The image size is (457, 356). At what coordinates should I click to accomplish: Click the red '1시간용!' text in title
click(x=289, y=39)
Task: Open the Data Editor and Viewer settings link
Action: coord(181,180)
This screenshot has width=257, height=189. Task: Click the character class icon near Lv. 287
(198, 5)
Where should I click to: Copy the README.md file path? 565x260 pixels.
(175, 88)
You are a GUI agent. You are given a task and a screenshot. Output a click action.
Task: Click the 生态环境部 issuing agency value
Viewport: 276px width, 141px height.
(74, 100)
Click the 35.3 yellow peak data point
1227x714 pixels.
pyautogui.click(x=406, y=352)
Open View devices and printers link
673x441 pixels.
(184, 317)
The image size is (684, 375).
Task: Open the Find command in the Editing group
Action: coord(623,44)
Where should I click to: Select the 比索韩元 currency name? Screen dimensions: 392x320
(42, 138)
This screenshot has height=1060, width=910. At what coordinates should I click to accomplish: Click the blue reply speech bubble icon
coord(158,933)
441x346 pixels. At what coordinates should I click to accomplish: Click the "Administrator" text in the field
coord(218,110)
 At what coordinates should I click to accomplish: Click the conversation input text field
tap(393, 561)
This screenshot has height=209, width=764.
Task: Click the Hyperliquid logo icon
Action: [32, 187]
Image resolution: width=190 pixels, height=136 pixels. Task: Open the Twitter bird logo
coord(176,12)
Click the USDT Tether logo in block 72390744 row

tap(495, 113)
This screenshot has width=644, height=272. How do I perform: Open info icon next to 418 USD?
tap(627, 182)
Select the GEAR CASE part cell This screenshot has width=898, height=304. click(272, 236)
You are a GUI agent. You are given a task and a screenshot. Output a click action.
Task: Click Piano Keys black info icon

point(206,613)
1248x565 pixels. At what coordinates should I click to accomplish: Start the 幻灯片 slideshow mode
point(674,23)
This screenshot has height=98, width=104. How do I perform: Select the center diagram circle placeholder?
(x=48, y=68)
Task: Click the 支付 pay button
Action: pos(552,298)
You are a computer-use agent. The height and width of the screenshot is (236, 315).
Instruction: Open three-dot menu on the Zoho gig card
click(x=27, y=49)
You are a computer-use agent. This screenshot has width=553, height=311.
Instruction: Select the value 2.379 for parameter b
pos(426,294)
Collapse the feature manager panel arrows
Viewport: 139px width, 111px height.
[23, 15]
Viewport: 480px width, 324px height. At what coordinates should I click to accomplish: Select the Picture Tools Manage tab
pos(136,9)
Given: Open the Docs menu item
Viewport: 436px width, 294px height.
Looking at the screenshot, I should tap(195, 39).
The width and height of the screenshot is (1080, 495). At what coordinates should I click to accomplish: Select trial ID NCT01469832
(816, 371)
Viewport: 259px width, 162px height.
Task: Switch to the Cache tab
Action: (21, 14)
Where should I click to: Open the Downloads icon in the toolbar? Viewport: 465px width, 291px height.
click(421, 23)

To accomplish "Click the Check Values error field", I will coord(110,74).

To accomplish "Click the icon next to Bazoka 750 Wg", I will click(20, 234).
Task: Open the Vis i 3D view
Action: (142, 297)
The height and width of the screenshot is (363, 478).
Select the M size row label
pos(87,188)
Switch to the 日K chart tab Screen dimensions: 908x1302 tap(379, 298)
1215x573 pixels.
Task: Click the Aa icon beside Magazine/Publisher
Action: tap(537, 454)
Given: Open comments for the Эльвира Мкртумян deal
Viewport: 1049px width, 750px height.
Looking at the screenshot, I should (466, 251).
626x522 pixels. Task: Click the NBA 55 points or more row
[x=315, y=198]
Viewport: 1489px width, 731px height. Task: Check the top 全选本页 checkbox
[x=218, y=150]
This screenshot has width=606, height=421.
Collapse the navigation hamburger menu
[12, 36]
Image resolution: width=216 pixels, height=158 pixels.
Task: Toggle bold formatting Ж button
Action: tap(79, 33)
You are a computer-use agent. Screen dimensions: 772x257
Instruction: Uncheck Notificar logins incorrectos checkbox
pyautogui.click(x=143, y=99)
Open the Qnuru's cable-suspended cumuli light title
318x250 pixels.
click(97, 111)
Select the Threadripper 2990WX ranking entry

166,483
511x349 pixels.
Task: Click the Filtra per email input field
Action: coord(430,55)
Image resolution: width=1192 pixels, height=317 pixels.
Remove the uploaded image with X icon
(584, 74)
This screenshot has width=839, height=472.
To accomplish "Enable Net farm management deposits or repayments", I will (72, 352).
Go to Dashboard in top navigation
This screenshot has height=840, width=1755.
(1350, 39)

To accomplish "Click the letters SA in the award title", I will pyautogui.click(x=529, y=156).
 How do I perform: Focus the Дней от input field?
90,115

### Requirement
The full set of entries above needs to be restated word for word.

### Result of the exercise
The image size is (457, 356). At what coordinates should I click to accomplish: Click the red '1시간용!' text in title
click(x=289, y=39)
Task: Open the Data Editor and Viewer settings link
Action: coord(181,180)
This screenshot has width=257, height=189. Task: Click the character class icon near Lv. 287
(198, 5)
Where should I click to: Copy the README.md file path? 565x260 pixels.
(175, 88)
You are a GUI agent. You are given a task and a screenshot. Output a click action.
Task: Click the 生态环境部 issuing agency value
Viewport: 276px width, 141px height.
(74, 100)
Click the 35.3 yellow peak data point
1227x714 pixels.
pyautogui.click(x=406, y=352)
Open View devices and printers link
673x441 pixels.
(184, 317)
The image size is (684, 375).
Task: Open the Find command in the Editing group
Action: coord(623,44)
Where should I click to: Select the 比索韩元 currency name? Screen dimensions: 392x320
(42, 138)
This screenshot has height=1060, width=910. At what coordinates should I click to accomplish: Click the blue reply speech bubble icon
coord(158,933)
441x346 pixels. At what coordinates should I click to accomplish: Click the "Administrator" text in the field
coord(218,110)
 At what coordinates should I click to accomplish: Click the conversation input text field
tap(393, 561)
This screenshot has height=209, width=764.
Task: Click the Hyperliquid logo icon
Action: [32, 187]
Image resolution: width=190 pixels, height=136 pixels. Task: Open the Twitter bird logo
coord(176,12)
Click the USDT Tether logo in block 72390744 row

tap(495, 113)
This screenshot has width=644, height=272. How do I perform: Open info icon next to 418 USD?
tap(627, 182)
Select the GEAR CASE part cell This screenshot has width=898, height=304. click(272, 236)
You are a GUI agent. You are given a task and a screenshot. Output a click action.
Task: Click Piano Keys black info icon

point(206,613)
1248x565 pixels. At what coordinates should I click to accomplish: Start the 幻灯片 slideshow mode
point(674,23)
This screenshot has height=98, width=104. How do I perform: Select the center diagram circle placeholder?
(x=48, y=68)
Task: Click the 支付 pay button
Action: pos(552,298)
You are a computer-use agent. The height and width of the screenshot is (236, 315).
Instruction: Open three-dot menu on the Zoho gig card
click(x=27, y=49)
You are a computer-use agent. This screenshot has width=553, height=311.
Instruction: Select the value 2.379 for parameter b
pos(426,294)
Collapse the feature manager panel arrows
Viewport: 139px width, 111px height.
[23, 15]
Viewport: 480px width, 324px height. At what coordinates should I click to accomplish: Select the Picture Tools Manage tab
pos(136,9)
Given: Open the Docs menu item
Viewport: 436px width, 294px height.
Looking at the screenshot, I should tap(195, 39).
The width and height of the screenshot is (1080, 495). At what coordinates should I click to accomplish: Select trial ID NCT01469832
(816, 371)
Viewport: 259px width, 162px height.
Task: Switch to the Cache tab
Action: (21, 14)
Where should I click to: Open the Downloads icon in the toolbar? Viewport: 465px width, 291px height.
click(421, 23)

To accomplish "Click the Check Values error field", I will coord(110,74).

To accomplish "Click the icon next to Bazoka 750 Wg", I will click(20, 234).
Task: Open the Vis i 3D view
Action: (142, 297)
The height and width of the screenshot is (363, 478).
Select the M size row label
pos(87,188)
Switch to the 日K chart tab Screen dimensions: 908x1302 tap(379, 298)
1215x573 pixels.
Task: Click the Aa icon beside Magazine/Publisher
Action: tap(537, 454)
Given: Open comments for the Эльвира Мкртумян deal
Viewport: 1049px width, 750px height.
Looking at the screenshot, I should (466, 251).
626x522 pixels. Task: Click the NBA 55 points or more row
[x=315, y=198]
Viewport: 1489px width, 731px height. Task: Check the top 全选本页 checkbox
[x=218, y=150]
This screenshot has width=606, height=421.
Collapse the navigation hamburger menu
[12, 36]
Image resolution: width=216 pixels, height=158 pixels.
Task: Toggle bold formatting Ж button
Action: tap(79, 33)
You are a computer-use agent. Screen dimensions: 772x257
Instruction: Uncheck Notificar logins incorrectos checkbox
pyautogui.click(x=143, y=99)
Open the Qnuru's cable-suspended cumuli light title
318x250 pixels.
click(97, 111)
Select the Threadripper 2990WX ranking entry

166,483
511x349 pixels.
Task: Click the Filtra per email input field
Action: coord(430,55)
Image resolution: width=1192 pixels, height=317 pixels.
Remove the uploaded image with X icon
(584, 74)
This screenshot has width=839, height=472.
To accomplish "Enable Net farm management deposits or repayments", I will (72, 352).
Go to Dashboard in top navigation
This screenshot has height=840, width=1755.
(1350, 39)

To accomplish "Click the letters SA in the award title", I will pyautogui.click(x=529, y=156).
 How do I perform: Focus the Дней от input field?
90,115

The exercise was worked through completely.